So he watched, no expression showing on his face, because really, what expression would do the situation – do her, and her sacrifice, however unwilling, and unneeded, and oh-god-how-did-this-go-wrong – justice? And Major Lyons kept watching his 2IC, with the sight burning – etching, with acid, just like-shut up, shut up – eating its way into his mind. He kept watching, right up to the point when she stopped struggling, stopped moving, and the burly natives released her body, etched with acid from the inside, in patterns he might have even found amazing if not for where – what – they were, and the chains holding her clinked as they held her dead weight.
Then he blinked, looked down, swallowed hard, and tried not to lose his last meal. However bad the mess hall food tasted going down, he was sure it would taste worse coming back up.
It was far from the first dead body he'd seen – he was career military, and hardly some raw recruit – and nor was Captain Richards the first soldier he'd seen die while under his command. But the Captain had died in torment – Lord Almighty, but she had – and now it appeared as though they all would. And Major Lyons really wasn't sure if he was up to it.
Although, with the natives already forcing Cochrane to his knees, it did not appear as though he – or any of them, he or Chapman or O'Neill – had much choice in the matter.
There was no real reason to the sequence, they looked like they were just going around in the order that the SG team had been chained to the walls. That lack of reason really only made it worse. It's not personal.
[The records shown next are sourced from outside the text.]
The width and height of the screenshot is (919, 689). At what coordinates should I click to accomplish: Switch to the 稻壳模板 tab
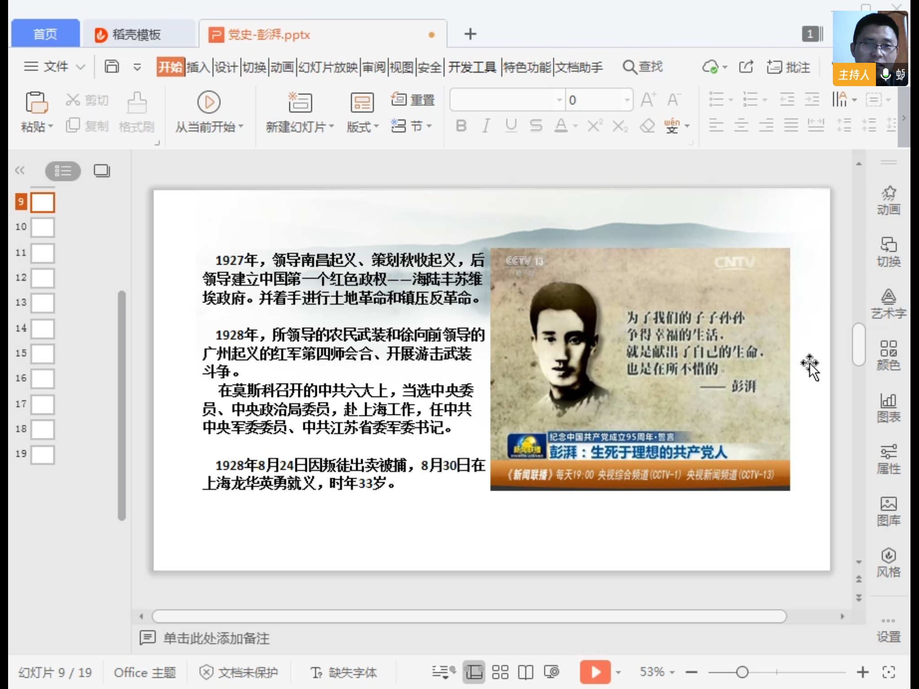click(136, 35)
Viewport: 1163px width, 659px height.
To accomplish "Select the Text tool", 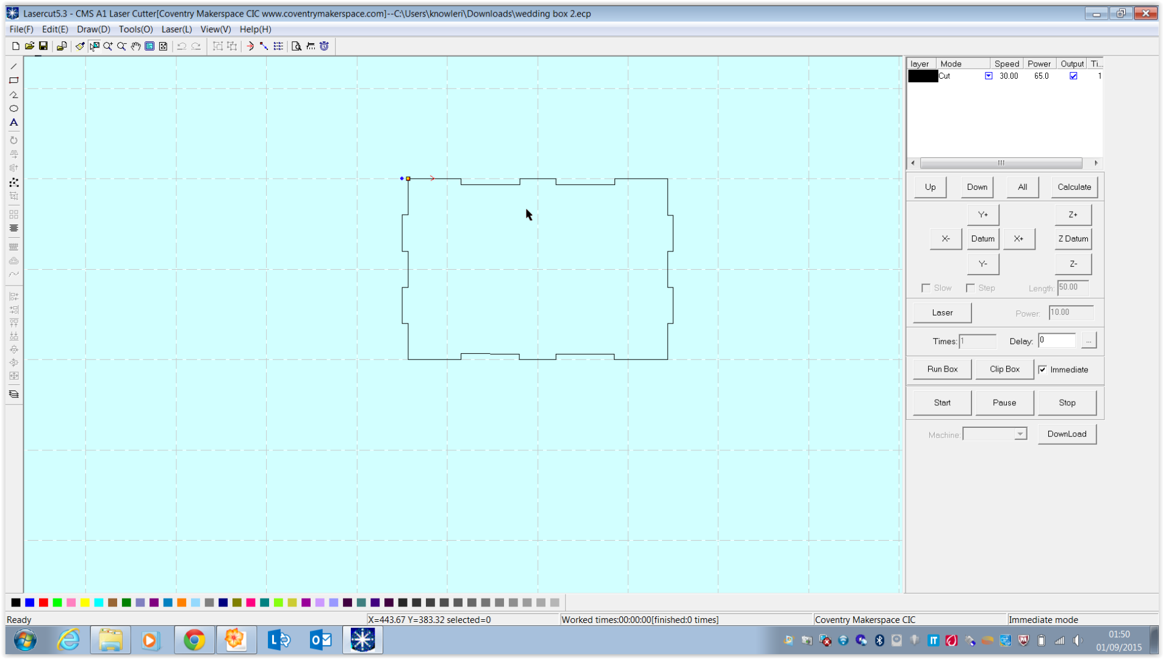I will pos(13,122).
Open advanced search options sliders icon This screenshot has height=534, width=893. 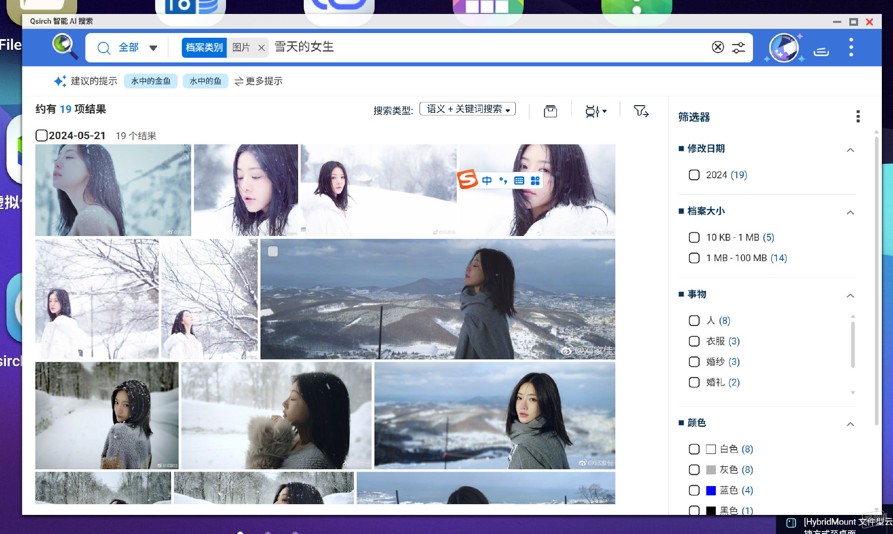pos(738,47)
But planned or not, it meant that Lyons would be last. It meant he would have to watch them all dying in agony (if he could bear it, if he didn't chicken out, if he could stand it), before doing so himself. Dammit, Landry was going to kill him. But that probably wasn't going to be much of a problem, was it?
The pair of native thugs were repeating their earlier movements, leaving the dead body of Lyons' teammate to lie in its chains while they moved onto the next live teammate – although in this case, the teammate in question was O'Neill, and Jack O'Neill – just like his namesake, it seemed – clearly had no intention of just simply submitting to his execution.
The teenager was instead slowly backing away from the advancing natives, which may have looked like cowardice to that pair of doubtful intelligence – although that assumption could just be the Major's subconscious stereotyping – but to Lyons it looked just like O'Neill was trying to get enough slack in the chains to make sure he'd actually be able to reach the natives without the chains stopping him, or at least not getting in his way overmuch.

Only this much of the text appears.